- **What this task involves**: Wherever the word "computer" appears in a line of the records, copy that line.

- **Records shown**:
++++++++++

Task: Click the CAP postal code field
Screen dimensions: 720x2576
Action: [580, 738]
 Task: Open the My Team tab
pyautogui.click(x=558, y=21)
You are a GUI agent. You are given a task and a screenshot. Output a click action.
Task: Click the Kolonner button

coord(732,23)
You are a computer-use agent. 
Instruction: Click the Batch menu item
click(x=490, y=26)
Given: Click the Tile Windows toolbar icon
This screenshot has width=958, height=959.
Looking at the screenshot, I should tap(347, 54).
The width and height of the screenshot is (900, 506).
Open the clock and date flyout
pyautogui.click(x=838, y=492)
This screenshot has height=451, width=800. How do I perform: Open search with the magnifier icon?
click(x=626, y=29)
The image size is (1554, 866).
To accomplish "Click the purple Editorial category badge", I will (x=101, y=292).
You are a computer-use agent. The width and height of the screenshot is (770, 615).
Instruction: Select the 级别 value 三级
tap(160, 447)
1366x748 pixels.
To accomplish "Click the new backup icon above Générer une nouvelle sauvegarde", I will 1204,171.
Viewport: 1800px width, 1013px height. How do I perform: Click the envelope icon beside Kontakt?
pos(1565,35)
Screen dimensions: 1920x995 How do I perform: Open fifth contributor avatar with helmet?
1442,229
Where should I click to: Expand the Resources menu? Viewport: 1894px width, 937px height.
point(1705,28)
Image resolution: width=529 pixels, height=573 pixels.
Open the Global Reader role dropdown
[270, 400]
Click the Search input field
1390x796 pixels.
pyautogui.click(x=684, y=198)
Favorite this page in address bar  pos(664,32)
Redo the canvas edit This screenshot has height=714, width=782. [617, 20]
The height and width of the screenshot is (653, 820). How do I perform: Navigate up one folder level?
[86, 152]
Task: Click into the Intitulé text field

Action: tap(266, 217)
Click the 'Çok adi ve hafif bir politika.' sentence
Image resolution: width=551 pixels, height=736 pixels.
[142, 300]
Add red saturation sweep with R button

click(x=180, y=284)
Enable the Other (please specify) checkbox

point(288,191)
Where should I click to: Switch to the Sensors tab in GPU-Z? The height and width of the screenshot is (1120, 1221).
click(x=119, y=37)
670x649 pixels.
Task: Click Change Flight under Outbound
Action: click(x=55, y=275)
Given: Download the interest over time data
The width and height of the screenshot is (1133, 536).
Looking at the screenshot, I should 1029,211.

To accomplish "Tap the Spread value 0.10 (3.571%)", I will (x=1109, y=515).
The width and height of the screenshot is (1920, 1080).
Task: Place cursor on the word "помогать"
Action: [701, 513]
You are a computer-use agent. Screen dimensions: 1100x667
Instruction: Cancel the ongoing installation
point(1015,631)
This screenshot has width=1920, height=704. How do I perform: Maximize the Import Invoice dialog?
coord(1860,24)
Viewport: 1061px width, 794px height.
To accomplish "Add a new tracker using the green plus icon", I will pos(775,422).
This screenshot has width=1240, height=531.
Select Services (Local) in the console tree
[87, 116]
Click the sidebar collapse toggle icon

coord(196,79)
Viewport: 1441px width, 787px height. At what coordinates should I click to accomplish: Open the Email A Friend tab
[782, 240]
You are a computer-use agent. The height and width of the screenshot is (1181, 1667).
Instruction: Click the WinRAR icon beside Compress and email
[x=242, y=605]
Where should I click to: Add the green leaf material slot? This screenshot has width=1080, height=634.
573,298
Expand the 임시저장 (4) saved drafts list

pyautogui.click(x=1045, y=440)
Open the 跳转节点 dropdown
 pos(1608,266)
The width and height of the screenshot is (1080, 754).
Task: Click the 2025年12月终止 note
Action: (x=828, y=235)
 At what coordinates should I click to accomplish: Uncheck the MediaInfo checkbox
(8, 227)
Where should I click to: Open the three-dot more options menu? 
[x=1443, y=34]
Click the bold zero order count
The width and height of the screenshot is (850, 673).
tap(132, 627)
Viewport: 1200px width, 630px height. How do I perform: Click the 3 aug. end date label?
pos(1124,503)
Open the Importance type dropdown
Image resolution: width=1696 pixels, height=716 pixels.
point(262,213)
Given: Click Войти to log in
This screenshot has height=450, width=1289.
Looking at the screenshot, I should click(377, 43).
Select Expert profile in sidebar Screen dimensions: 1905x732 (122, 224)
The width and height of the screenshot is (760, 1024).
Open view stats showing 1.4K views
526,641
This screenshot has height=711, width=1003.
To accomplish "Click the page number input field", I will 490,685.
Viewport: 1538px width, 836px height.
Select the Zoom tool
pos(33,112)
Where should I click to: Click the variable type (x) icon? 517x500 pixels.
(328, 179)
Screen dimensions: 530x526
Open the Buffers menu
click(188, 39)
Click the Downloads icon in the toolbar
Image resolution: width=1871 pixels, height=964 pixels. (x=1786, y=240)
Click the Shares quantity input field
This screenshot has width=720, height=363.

++++++++++

- **Output of the task**:
You are a computer-use agent. 
You are a computer-use agent. The width and height of the screenshot is (770, 615).
You are a computer-use agent. Screen dimensions: 1100x667
You are a computer-use agent. The height and width of the screenshot is (1181, 1667).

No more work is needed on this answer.